New software can track soldiers’ health and injuries and diagnose the best treatment.
VIDEO: Robo-Doc: AI Medic Program Will Save Lives On The Battlefield
An AI (artificial intelligence) prototype that helps medics treat wounded soldiers on the battlefield has been created by students from Johns Hopkins University in Maryland in collaboration with a graduate team at the Czech Technical University.
NATO is supporting the new technology.
The battlefield Digital Triage Assistant (DTA) system was tested by the Czech military during a training exercise in an unspecified part of the Czech Republic on Aug. 13.
The device is strapped to soldiers to gather data on injuries and providing medics with live updates on their health status.
Eventually, that data will also be relayed to an AI unit in the device that will analyze and advise medical teams on the ground and at hospitals.
The DTA system “includes an algorithm that takes in inputs such as the soldiers’ health vitals, medic observations and past medical history, and quickly outputs a quantitative measure of the severity of the soldier’s injury, known as the ‘mortality likelihood score,’” the Johns Hopkins DTA site states.
“In terms of practical applications, the utility of these systems is especially beneficial to medics attending mass-casualty or civilian-casualty incidents in which a medic needs to know which injured person to treat first.”

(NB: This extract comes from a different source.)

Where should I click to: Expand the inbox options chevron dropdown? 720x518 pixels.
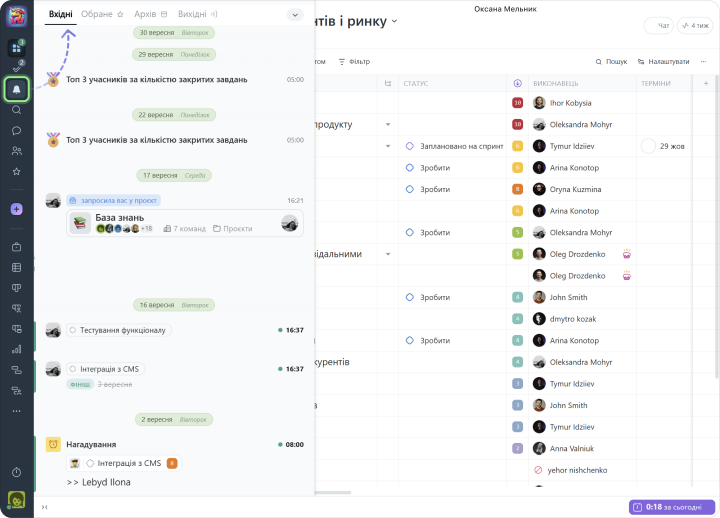[294, 15]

Throughout the exercise in the Czech Republic, the soldiers wearing the DTA system were monitored by medics from a distance.

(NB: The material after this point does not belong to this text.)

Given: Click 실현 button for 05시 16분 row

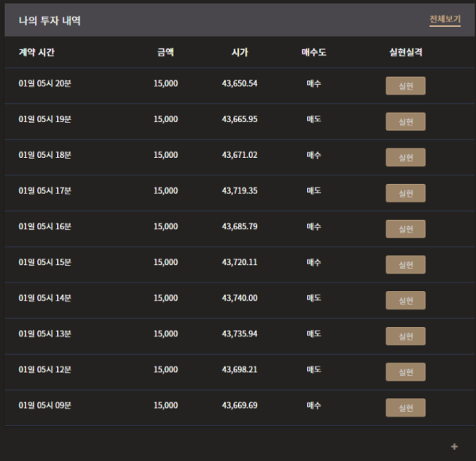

The “injured” soldiers can be seen in a video being removed from the battlefield by their companions and loaded into a military ambulance as they are monitored.
Kristina Soukupova, president, the DefSec Innovation Hub in the Czech Republic, said: “The system consists of sensors that we put on a soldier’s body that monitor his or her heartbeat, breathing rate, and so on and so forth.”
Soukupova said the device also “shows where the soldier is and how heavily wounded he or she is.”
“The system is very useful for the military because it provides information about the patients as soon as possible, giving you a better chance of making good decisions about how to save their lives,” said Maj. Bedrich Hyza, chief of training at the Military Academy/University of Defence in Brno, CzechRepublic.
“The life for the regular soldiers and also for the medics will be easier because the soldiers know they will always be, let’s say, under the protection of the medical team.”